▶ EXCERPTED TEXT:
(begin)

As a European history professor pointed out at the time, this wording could effectively prohibit a professor from teaching about the Holocaust.

The regents used AI analysis software to audit syllabi for unapproved content. Thanks to this rude mech, 200 courses have been cancelled, stripped of core curricular credit value, or forced into revision.

The hammer came down over the weekend for assorted religion, film, ethnic studies, sociology, communications, and literature classes. And in a truly-beyond-parody move, a philosophy professor, Martin Peterson, was told to “either remove ‘modules on race and gender ideology'” from his course, or be reassigned to teach a different class entirely.

Most philosophy nerds will recognize the “gender ideology” readings in question, which are lifted from the Symposium. The university apparently quibbled with Plato’s reference the the “Myth of Androgyne,” in which Aristophanes describes three genders.

(end)

▶ DATA LINES:
(begin)

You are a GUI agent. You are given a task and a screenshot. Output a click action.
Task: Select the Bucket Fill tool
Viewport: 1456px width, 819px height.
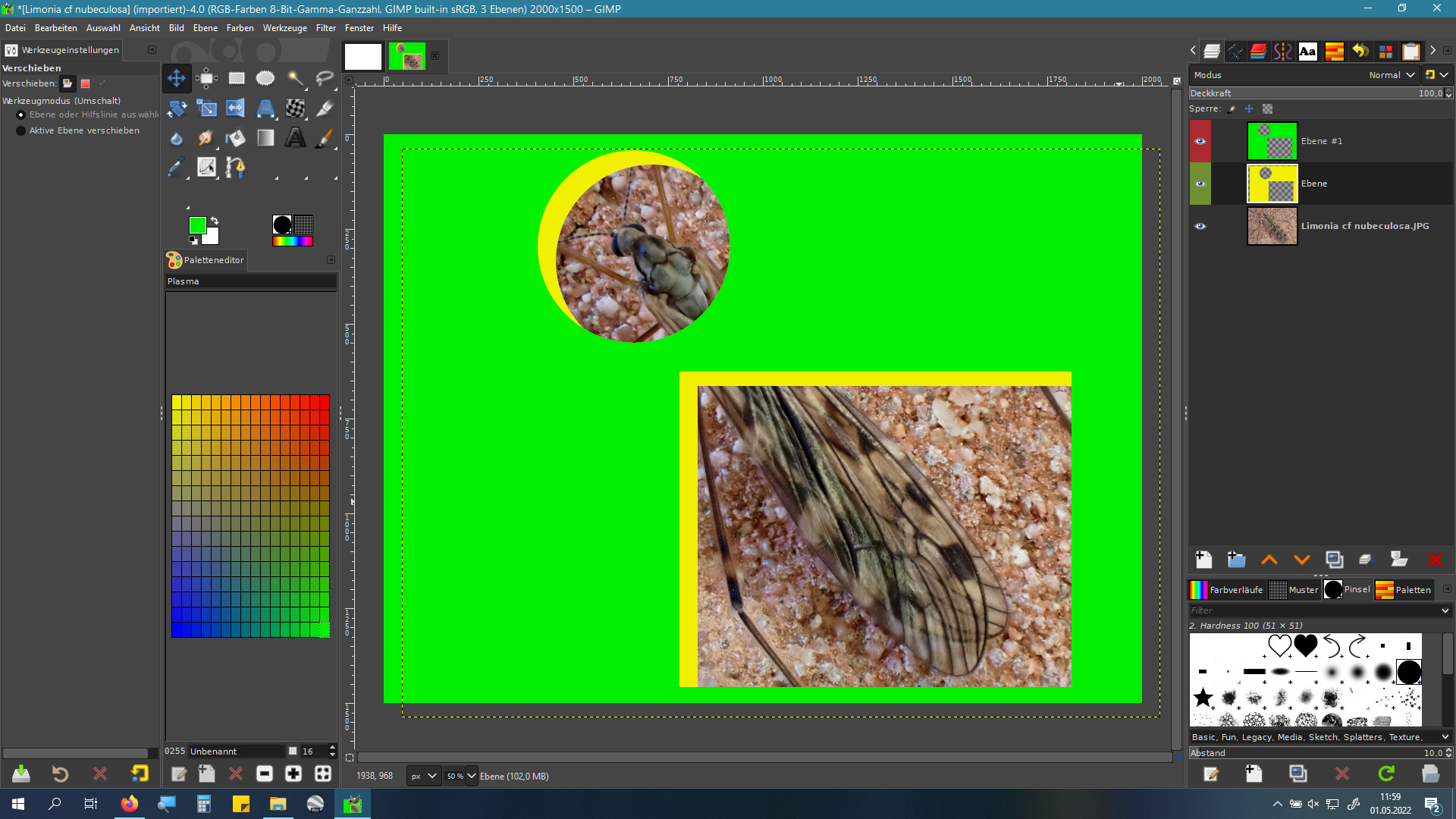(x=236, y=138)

(end)
(begin)

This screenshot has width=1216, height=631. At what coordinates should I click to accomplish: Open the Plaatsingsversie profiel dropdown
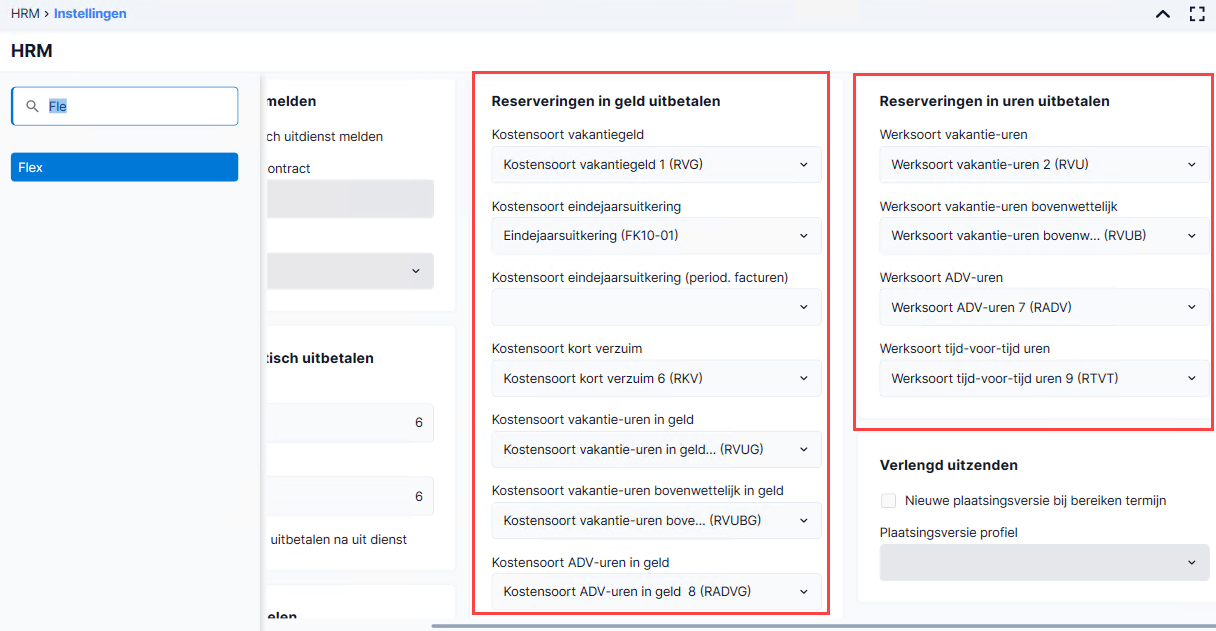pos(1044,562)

(end)
(begin)

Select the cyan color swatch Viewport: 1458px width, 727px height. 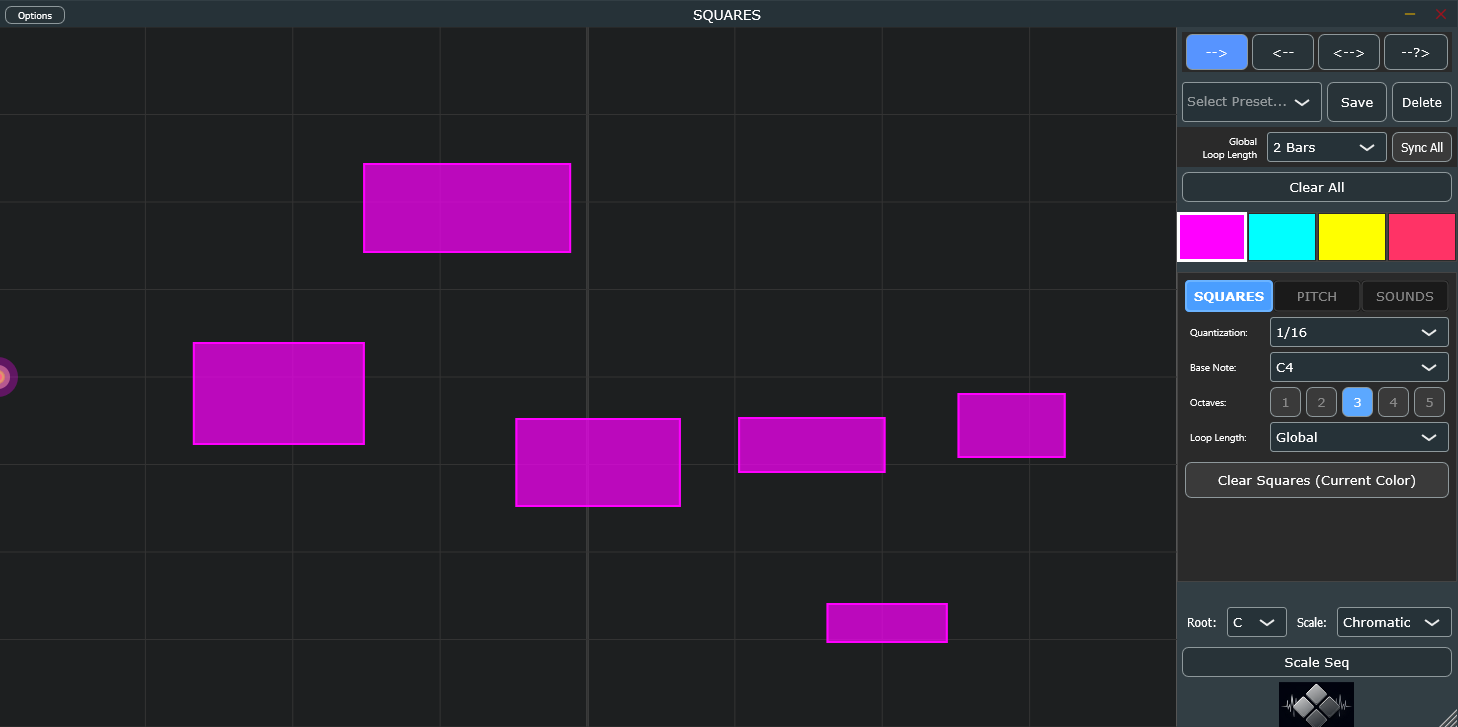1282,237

(end)

▶ DIRECTIONS: In the excerpt on the syllabus audit, rewrite the passage from "The regents used" up to and including "describes three genders.", substituting "trustees" for "regents". The entries were drawn from a different source than the excerpt on the syllabus audit.

▶ ANSWER:
The trustees used AI analysis software to audit syllabi for unapproved content. Thanks to this rude mech, 200 courses have been cancelled, stripped of core curricular credit value, or forced into revision.

The hammer came down over the weekend for assorted religion, film, ethnic studies, sociology, communications, and literature classes. And in a truly-beyond-parody move, a philosophy professor, Martin Peterson, was told to “either remove ‘modules on race and gender ideology'” from his course, or be reassigned to teach a different class entirely.

Most philosophy nerds will recognize the “gender ideology” readings in question, which are lifted from the Symposium. The university apparently quibbled with Plato’s reference the the “Myth of Androgyne,” in which Aristophanes describes three genders.